Texte du sujet: Voyages - Sujet 2 : Voyager par les sens

Le grenier sentait la poussière et l’odeur de grand-mère, comme tous les greniers, au final. Pourtant, on pouvait y déceler, avec un odorat bien affûté, une odeur plus lointaine, plus ancienne : une odeur d’herbe fraîchement coupée au début de l’été pour pouvoir en profiter durant les beaux jours, une odeur d’épices, de coriandre et de gingembre, de fruits bien mûr, de bière à l’instant décapsulée et de la piscine et des trois enfants qui jouent ensemble à l’intérieur, au fond du jardin.

Dans ce grenier, on voyait presque le testament de cette femme, ancienne habitante. On pouvait y déceler des tranches de vies, des photographies aux couleurs et aux visages changeants, des heures de dur labeur pour créer une vie stable et l’offrir à des enfants capricieux, des nuits d’angoisses tournées vers le futur, l’ouverture d’un pan entier de l’existence dans un restaurant de quartier et les rencontres, encore et toujours, remplies de bonté et d’expériences à réitérer.

Le grenier était rempli de bruits de souris, parfois chauves, et d’autres rongeurs en tout genre arrivés récemment ou présents depuis le début, présents près de cette vieille femme et de son laboratoire culinaire, de sa vie modèle, de ses envies cachées et de ses fantasmes jamais assouvis, de ses rêves gardés au chaud dans l’écriture penchée d’un carnet noirci par ses émotions et maintenant jaunis par le temps, des sorties nocturnes pour lesquelles elle se rebellait enfin, partait sans en avoir le droit.

La texture du bois du vieux coffre faisait penser à ces textures d’arbres peut-être aussi centenaires que l’était cette femme, à ces grands chênes qu’on ne dépassera jamais et qu’on ne voit plus grandir, à ces après-midi passés sur la balançoire que certains s’amusaient à bloquer, à ces parties de billes rondes facilement perdues dans les buissons, à ces mêmes buissons qui servaient de cachette pour les plus aventureux et à ces parties de jeux inventés sur le pouce et dont les règles importaient peu.

Presque sur un présentoir se trouvait un livre, écrit, seul.
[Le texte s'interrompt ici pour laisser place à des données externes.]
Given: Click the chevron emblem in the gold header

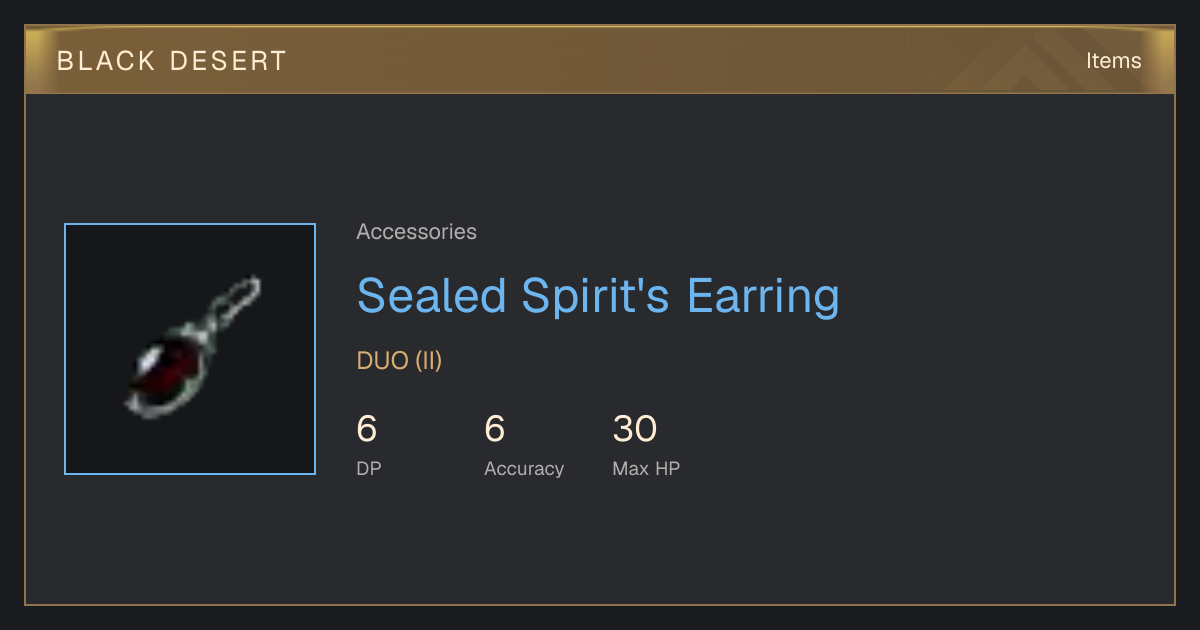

Un livre de cuisine écrit à la main et aux recettes multiples dont les goûts semblaient varier, voyager à travers les différentes cultures culinaires du monde, en allant de l’Asie à l’Amérique du Sud et en passant par l’Afrique, l’Europe et l’Océanie. La femme devait avoir beaucoup voyagé, vu tellement de choses. Il y avait, à la fin du livre, une liste d’ingrédients savoureux ainsi qu’une liste de magasins où les trouver pour le plus bas prix.

 

Ce grenier, on pouvait le visiter pendant des heures, aller à la rencontre de cette femme, de sa vie, mais en même temps, l’impression de n’être qu’un imposteur qui suit une vie qui ne lui appartient pas subsistait, restait, ne s’éteignait jamais.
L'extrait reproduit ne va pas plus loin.